澄んだ瞳、優しげな声。いつも明るく仕事熱心なセーラ。そのセーラが心の奥底にあんな闇を抱えていようとは。


「い、いえ……なんでもないわ。」


なんだか居た堪れなくなった私は、逃げるようにその場を立ち去った。私が見たセーラの心の内側のことは、彼女の名誉のためここでは触れない。しかし私は、「みだりに人の心の内側を覗いてはならない」ということを学んだ。この眼鏡はある意味で闇の力を秘めたアイテムだ。みだりに使わない方がいい。とはいえ、いつか何かの役に立つかもしれない、と思うところもあったので、一応肌身離さず持っていることにした。



 さて、そんなこんなで、あまり使わない方がいいけど、いつか使う時が来るかもしれないと思って持ち歩いていた私のメガネの出番がついにやってきた。
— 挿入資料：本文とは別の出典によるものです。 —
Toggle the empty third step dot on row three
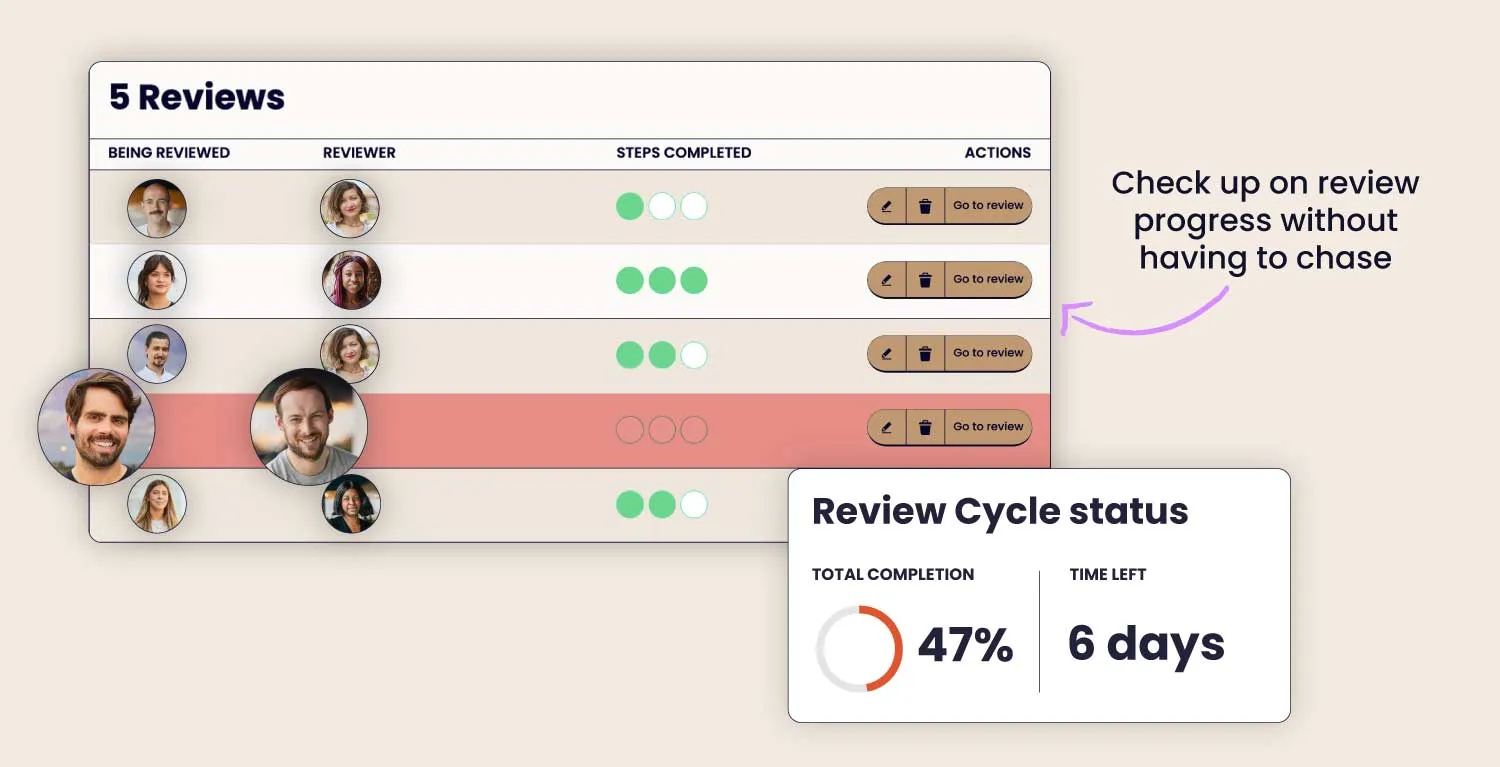The height and width of the screenshot is (767, 1500). coord(694,353)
 そう、それは前回からの続き、晩餐会後のバルコニーでの出来事だ。バルコニーに佇むジーク王子を見て、私は「キュピーン☆」と直感した。ジークは間違いなく恋をしている。あの落ち着きのない仕草や、心ここに在らずといった素振りは、設定上は冷静で理知的なはずのジーク王子からかけ離れている。そして、ジークの見つめる先にいるのはカストル兄様。となると、ジーク王子の想い人はカストル兄様……との推測が成り立つ。しかしちょっと待ってほしい。2人は男同士である。男が男を好きになる。そんなことがあるの?それって、ネット民がよってたかって誰かを嘲笑するための、イジメ的な程度の低いネタじゃないの?

 そこで私は思い出した。あのアイテムの存在を。


(——時は今!)


雨がしたしる五月かな、私は普段から持ち歩いている眼鏡ケースに手を伸ばした。この眼鏡で、ジーク王子の心の内側を読めば、彼が一体誰に恋しているのか、その本当の気持ちがわかるはず。ついに封印していた我が禁断のアイテムの力を解き放つ時が来た!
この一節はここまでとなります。